Implementation of Basel II: Practical Considerations
In June 2004, the Committee published the document "International Convergence of Capital Measurement and Capital Standards, a Revised Framework" (widely known as Basel II). While this revised Framework has been designed to provide options for banks and banking systems world-wide, the Committee acknowledges that moving towards its adoption in the near future may not be the first priority for all supervisors in all non-G10 countries in terms of what is needed to strengthen their supervision. Furthermore, the IMF and World Bank are of the view that future financial sector assessments will not be conducted on the basis of adoption of or compliance with the revised Framework if a country has not chosen to implement it. Rather, assessments will be based on the adequacy of the regulatory/supervisory standards adopted by the respective country and the country's performance relative to the chosen standards, consistent with the requirements of the Basel Committee's Core Principles for Effective Banking Supervision ("BCP, September 1997").
Basel II aims to build on a solid foundation of prudent capital regulation, supervision, and market discipline, and to enhance further risk management and financial stability. As such, the Committee encourages each national supervisor to consider carefully the benefits of the new Framework in the context of its own domestic banking system and in developing a timetable and approach to implementation. Given resource and other constraints, these plans may extend beyond the Committee's implementation dates. That said, supervisors should consider implementing key elements of the supervisory review and market discipline components of the new Framework even if the Basel II minimum capital requirements are not fully implemented by the implementation date. National supervisors should also ensure that banks that do not implement Basel II are subject to prudent capital regulation and sound accounting and provisioning policies.
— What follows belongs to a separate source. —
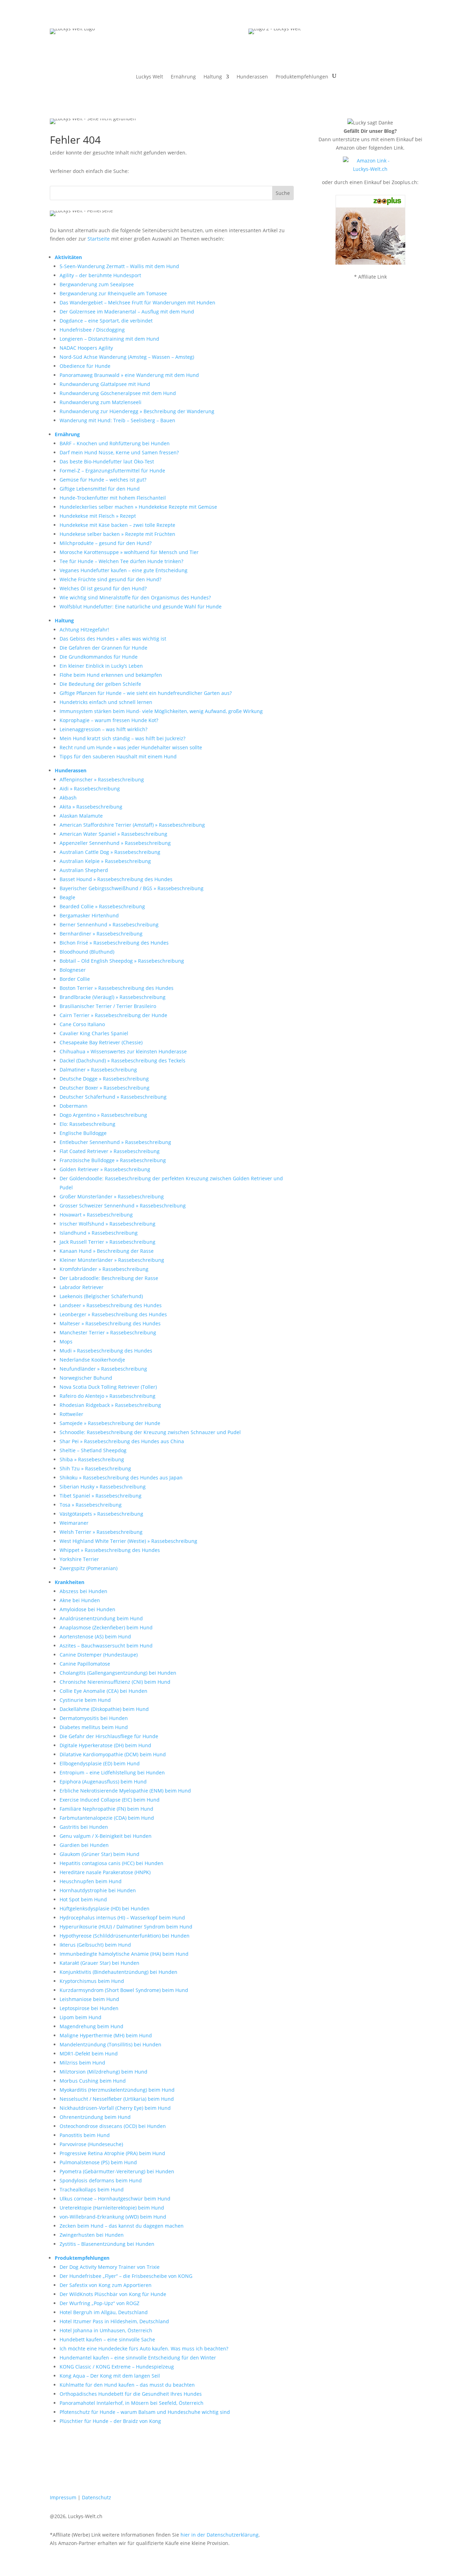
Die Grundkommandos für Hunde (99, 656)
Many national supervisors who are not represented in the Committee have already begun to evaluate the suitability of the new Framework for banks in their jurisdiction and plan for the transition to Basel II. In order to further this process, the Committee convened a Working Group largely comprised of members from non-G10 countries to assess the issues involved in implementing Basel II, to help them decide whether and when to implement Basel II, and to provide practical suggestions to supervisors for the transition to the new Framework. The Working Group undertook this work during the first half of 2003. A number of those suggestions are summarised in this discussion document. Although the document has been largely informed by the experiences of the particular members of the Working Group, the guidance is not focused on any country or particular type of banking system. Rather, the document offers suggestions that can be adapted for use in different jurisdictions; it may also serve as a basis for discussion between supervisors and the banking industry. The document is not intended to be an interpretation of Basel II rules.
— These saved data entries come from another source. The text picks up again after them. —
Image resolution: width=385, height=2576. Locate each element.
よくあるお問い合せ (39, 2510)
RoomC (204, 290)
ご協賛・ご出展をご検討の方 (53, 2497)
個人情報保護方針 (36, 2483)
The document is structured as follows. Section 1 sets out various policy considerations that can play a role in weighing the costs and benefits of Basel II implementation vis-à-vis other national priorities. Section 2 discusses the factors that could be considered in determining the application of Basel II, with regard to the particular options and the population of banks which would be subject to the new Framework. Sections 3, 4 and 5 discuss implementation of Pillars 1, 2 and 3 more specifically. Sections 6 and 7 address potential changes to the legal and regulatory framework and resource and training needs.